> [EXERCISE PASSAGE]
= = = =
The information that pyrpkg is needed for using centpkg.py is in the readme on the git.centos.org site in the centpkg repo.
Yes, listed as "root# <Install and configure EPEL-Release>". For one thing, the package is actually named 'epel-release'.
May I recommend instead:
"root# <Download and configure relevant epel-release RPM>"
I'd submit it at bugs.centos.org, but there isn't a category there yet for 'centpkg' or for 'centos-git-common'
EPEL release will indeed be part of c7-extras .. and also c5 and c6, after the EPEL 7 repo comes out of beta.
Great! Nice to hear! The sooner the beta!
Until then, if someone is not smart enough to figure out how to make centpkg to work with git.centos.org because they can't find a python dep, then they likely should not be trying to build packages from git in the first place.
Oh, boy. That way lies madness, because "finding a python dependency" is like "finding a perl dependency". Let's be nice to the newbies. Not all of them have had the opportunity to explore mock and EPEL as thoroughly as us, and the newly published build system has a steep enough learning curve.
It should also be noted that the other published python tool in centos-common-git needs the package 'python-requests' which is in the EPEL repo. That is also in the readme for centos-common-git on the site as well.
Right. *I* can walk through such dependencies like a walk in the park. The developers or newer sys-admins whom I have to train? Not so much. I'm anticipating considerable difficulty getting them to surrender doing "rpmbuild --rebuild filename.src.rpm
You are correct, of course. For the long term, we want to make the tools better and easier to use.
But for right now, we are working on the CentOS-7 release and the packages on git.centos.org are only the CentOS-7 packages. And WE are building those packages for those 'developers or newer sys-admins' you mention who do not know how to do that.
While people can, and if they want to learn then we encourage them to, build the CentOS 7 packages from the information we are providing .. the goal of the site is to provide the source code for what we release (it does that) and to provide tools to help CentOS SIG's members consume and work with the Source Code (we are working on that). We will also provide signed SRPMs for all the package we release as we always have on vault.centos.org after the release of CentOS-7.
So while people can certainly reproduce CentOS with the things we are providing (we are using it RIGHT NOW to produce CentOS-7, so it can be done) ... that is not the purpose of the site or the tools. We would RATHER that those people instead volunteer for a SIG and provide added benefit to community at large by making something that they want to do on top of CentOS 5, 6, or 7 better. We also certainly appreciate and want them to review the build logs, do test builds, find issues with build roots, make the tools better, etc.
We are standing up community build services so that SIGs can build against CentOS and release packages that all can use. We think the community in general would be much better served by 100 people working on things that are additive to CentOS for the community via SIGs than for those same 100 people to all be instead reproducing what we are already doing.
I mean, its open source software - so do with it what you want if it makes you happy ... but we are making this stuff as completely open as we are so others can feel comfortable about it and collaborate around it. That is also the purpose of the site tools.
Even before we started this openness, companies like Twitter, Zynga, Facebook, GoDaddy (and countless others) used CentOS to build their businesses on. Thousands of universities around the world use it already to do all kinds of stuff. The human genome project, data from Mars, Pisgah Astronomical Research Institute (and again, countless others) use it right now. It is on machines everywhere (2% of the top 500 super computers in the world .. all the way down to my laptop).
So thanks very much for your input into the process, we can use your help to make CentOS better.
= = = =
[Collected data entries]
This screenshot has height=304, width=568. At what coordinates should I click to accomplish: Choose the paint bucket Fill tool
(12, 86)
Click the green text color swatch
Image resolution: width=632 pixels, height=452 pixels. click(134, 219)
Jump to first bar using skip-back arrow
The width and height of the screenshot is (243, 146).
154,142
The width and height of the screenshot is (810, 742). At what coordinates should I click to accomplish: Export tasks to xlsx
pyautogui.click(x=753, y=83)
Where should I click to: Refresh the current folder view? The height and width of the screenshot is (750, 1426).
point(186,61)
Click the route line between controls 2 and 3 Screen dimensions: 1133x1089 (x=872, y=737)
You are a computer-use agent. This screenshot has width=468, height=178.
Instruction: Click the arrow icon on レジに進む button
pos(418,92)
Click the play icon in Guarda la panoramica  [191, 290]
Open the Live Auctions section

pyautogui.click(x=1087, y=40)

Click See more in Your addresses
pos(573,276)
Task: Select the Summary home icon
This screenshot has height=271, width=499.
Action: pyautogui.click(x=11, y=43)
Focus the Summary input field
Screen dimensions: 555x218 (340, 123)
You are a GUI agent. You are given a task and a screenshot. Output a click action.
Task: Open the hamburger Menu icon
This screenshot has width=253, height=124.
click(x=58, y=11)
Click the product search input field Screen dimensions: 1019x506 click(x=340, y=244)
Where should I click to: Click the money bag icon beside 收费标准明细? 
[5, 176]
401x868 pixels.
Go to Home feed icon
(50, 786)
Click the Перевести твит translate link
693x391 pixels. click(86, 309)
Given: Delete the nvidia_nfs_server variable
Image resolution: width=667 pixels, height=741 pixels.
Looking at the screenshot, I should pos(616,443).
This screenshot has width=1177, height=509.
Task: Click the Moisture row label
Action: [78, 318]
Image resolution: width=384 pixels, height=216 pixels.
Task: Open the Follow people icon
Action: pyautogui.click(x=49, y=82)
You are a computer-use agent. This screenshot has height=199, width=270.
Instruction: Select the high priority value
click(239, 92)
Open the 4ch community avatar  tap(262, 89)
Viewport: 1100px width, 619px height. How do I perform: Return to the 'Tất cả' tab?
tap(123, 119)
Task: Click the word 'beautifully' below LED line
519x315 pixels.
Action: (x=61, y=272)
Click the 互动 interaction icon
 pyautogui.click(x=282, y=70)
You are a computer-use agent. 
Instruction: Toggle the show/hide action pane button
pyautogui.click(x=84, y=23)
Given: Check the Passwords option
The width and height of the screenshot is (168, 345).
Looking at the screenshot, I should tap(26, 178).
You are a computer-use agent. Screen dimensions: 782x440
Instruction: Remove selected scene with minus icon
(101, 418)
= = = =
> [PROBLEM REQUIREMENTS]
Reproduce the passage of the centpkg discussion from "The information that" to "sooner the beta!", word for word.

> [THE COMPLETED TASK]
The information that pyrpkg is needed for using centpkg.py is in the readme on the git.centos.org site in the centpkg repo.
Yes, listed as "root# <Install and configure EPEL-Release>". For one thing, the package is actually named 'epel-release'.
May I recommend instead:
"root# <Download and configure relevant epel-release RPM>"
I'd submit it at bugs.centos.org, but there isn't a category there yet for 'centpkg' or for 'centos-git-common'
EPEL release will indeed be part of c7-extras .. and also c5 and c6, after the EPEL 7 repo comes out of beta.
Great! Nice to hear! The sooner the beta!